Extended Data Figure 7. Effects of NFS1 suppression on tumours in animals given treatments altering cystine metabolism.

a, Representative histology of six independent tumours in each group from samples reported in Fig. 4f and stained for NFS1 (brown). Control, left two columns; cyst(e) inase, right two columns. Three representative tumours (in columns) are shown to reflect heterogeneity in staining. Tumours expressing shGFP and shNFS1_1 harvested from the same animal and stained on the same slide. Tumours derived from cells expressing shNFS1_1 display a reduction in NFS1 levels in the control treatment group, whereas tumours derived from cells expressing shNFS1_1 in mice treated with cyst(e)inase display NFS1 staining similar to shGFP tumours, consistent with cyst(e)inase treatment selecting for NFS1-expressing cells. Scale bars, 100 µm. b, Representative histology of a single MDA-MB-231-derived tumour pair (shGFP versus shNFS1_1) from an animal treated with cyst(e)inase as in a.
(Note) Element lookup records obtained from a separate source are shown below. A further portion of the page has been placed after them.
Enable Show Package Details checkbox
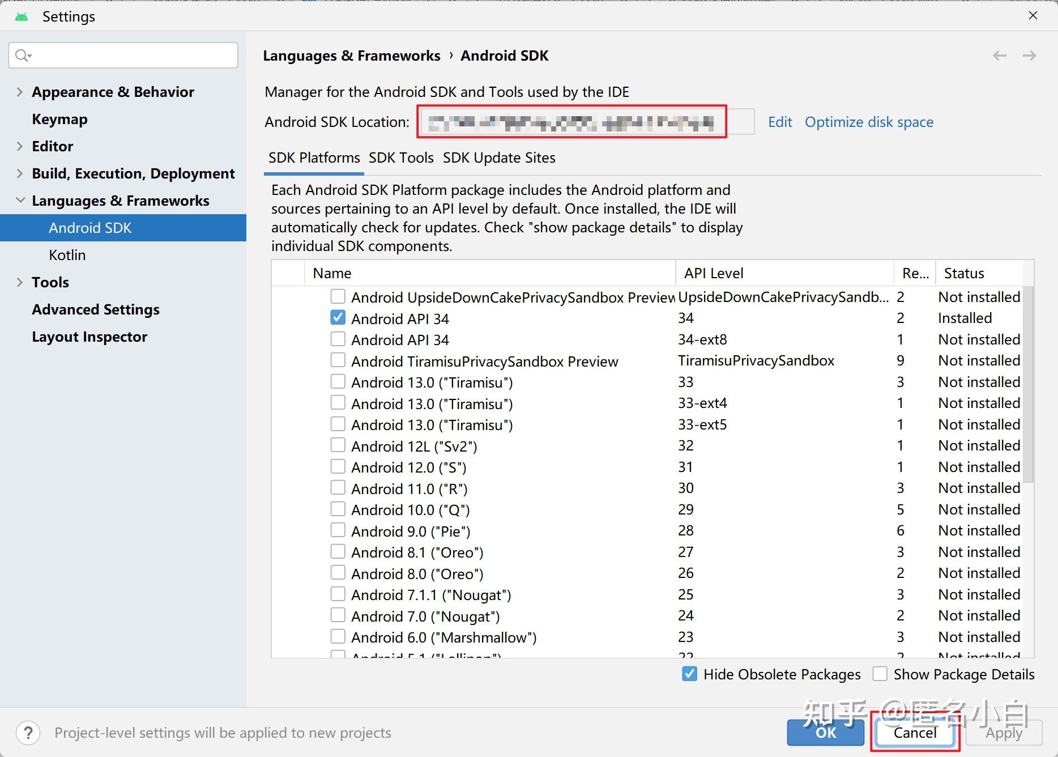Viewport: 1058px width, 757px height. (x=880, y=674)
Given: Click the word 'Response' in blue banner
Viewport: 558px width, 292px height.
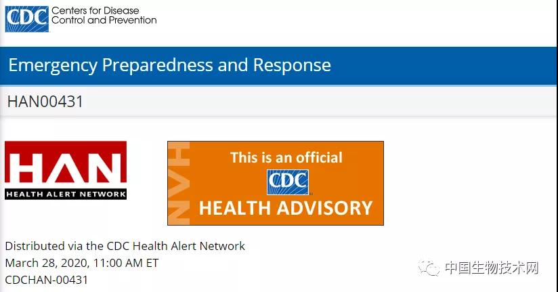Looking at the screenshot, I should point(292,65).
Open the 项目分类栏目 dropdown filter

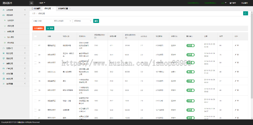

The shNFS1_1-expressing tumour from this pair exhibited the strongest regression upon cyst(e)inase treatment and the least overall tumour growth. Staining for NFS1 (left column) or Ki67 (right column) revealed a clearly delineated region of elevated NFS1 and Ki67 staining (middle), similar to the control tumour expressing shGFP (top), when compared to a separate region of low NFS1 and Ki67 staining (bottom). Scale bars, 100 µm. c, Growth of six independent biological replicate xenograft tumours in each group, derived from MDA-MB-231 cells expressing shGFP or shNFS1_1. Upon formation of palpable tumours (day 0), mice were treated by daily injection of SSA (250 mg kg⁻¹) and BSO via drinking water (20 mM). Change in tumour volume relative to day 0 reported. Data from untreated tumours identical to Fig. 4f. Significant P values (asterisks) are as follows: shGFP control treatment versus the shGFP SSA/BSO treatment, 5 × 10⁻³ (day 4), 5 × 10⁻³ (day 7), 3 × 10⁻² (day 9), 5 × 10⁻² (day 11), 2 × 10⁻² (day 14); shGFP SSA/BSO treatment versus shNFS1 SSA/BSO treatment, 5 × 10⁻² (day 4), 7 × 10⁻² (day 7), 2 × 10⁻² (day 9), 6 × 10⁻² (day 11). Data are mean ± s.e.m., P values obtained using two-sided heteroscedastic Student’s t-tests.